Wednesday, October 9, 2019

In The Beginning. Day 16, The Curse, Part Two

In yesterday's passage the Lord disciplined the serpent for deceiving Eve. He disciplined Eve for eating the fruit and for talking Adam into eating it. Today the Lord disciplines Adam.

"To Adam He said, 'Because you listened to your wife and ate fruit from the tree about which I commanded you, 'You must not eat from it,' Cursed is the ground because of you; through painful toil you will eat fruit from it all the days of your life. It will produce thorns and thistles for you, and you will eat the plants of the field. By the sweat of your brow you will eat your food until you return to the ground, since from it you were taken; for dust you are and to dust you will return.'" (Genesis 3:17-19)

Adam had been given a direct commandment from the Lord not to eat the fruit from that one tree. Yet he listened to Eve and ate from it anyway. God is a higher authority than Eve. God is higher than any authority, which is why the apostles of the Lord Jesus said, "We must obey God rather than human beings!" (Acts 5:29) Whenever God's command is in conflict with man's command, the choice is clear. We must obey God. Adam failed to make the correct choice.

I don't know what type of work Adam was doing in Eden before he fell from grace and brought the curse of sin into the world. I think his gardening duties must have been a joyful tending of what God created. He didn't have to pull weeds or hoe the ground. He didn't have to plow and plant. Now he's going to have to work for every bite he eats. He's going to have to toil every day but the Sabbath to provide for his wife and the children they will have.

The entrance of sin into the world was like pollution. It began to permeate everything and affect the entire creation. Though the Lord refers to the affect sin has on the world as a "curse", I think the hard labor Adam will have to perform is somewhat of a blessing in disguise. It's difficult to get into too much trouble while plowing a field. It's hard to commit much sin while the hands are busy scratching out a living from the dirt. You've probably heard the expression, "Idle hands are the devil's plaything," and there is some truth in that statement. The thorny ground Adam is going to have to deal with represents two types of discipline. It represents the type of discipline we think of as punishment, but it also represents the type of discipline we think of as training. Every time Adam pulls a weed he's going to think about the sin that led him to a life of hard labor. He's going to be more receptive to the word of God and he's going to be more diligent about obeying it. He won't be perfect, of course, but I have no doubt he thought twice about every important decision he made from then on.

Up til now we've been referring to Adam's wife as "Eve" because we know that's the name that was given to her, but it isn't til this point in Genesis that she receives her name. God has informed this couple that they are going to produce offspring, so Adam gives her a name befitting one who is going to become the first mom. "Adam named his wife Eve, because she would become the mother of all the living." (Genesis 3:20) In Hebrew her name is "Chawwah" which means "to breathe"or "to live". This word is sometimes translated simply as "life". From her body she will bring forth children to continue the human race.
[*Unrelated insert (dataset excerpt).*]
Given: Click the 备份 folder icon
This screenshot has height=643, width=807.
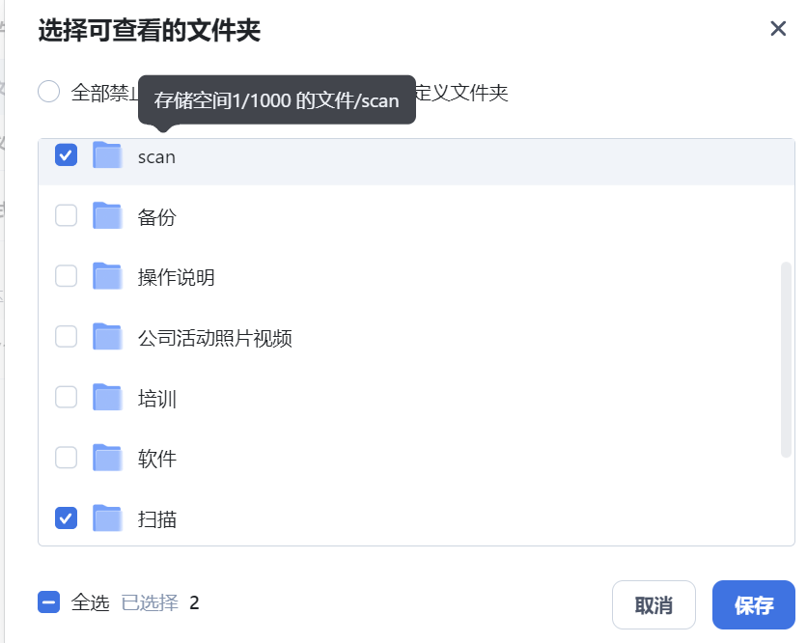Looking at the screenshot, I should point(107,215).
The first human couple must pay the natural consequences for their sin, but the discipline they've received does not absolve them of their sin. They are not performing a penance that makes things right between them and God. Only a sacrifice that God finds acceptable is capable of atoning for their sin. In tomorrow's passage we will find God Himself providing the sacrifice. "Without the shedding of blood there is no forgiveness." (Hebrews 9:22b) The first blood will be shed on the earth in tomorrow's passage as God makes the first substitutionary sacrifice for the sins of man.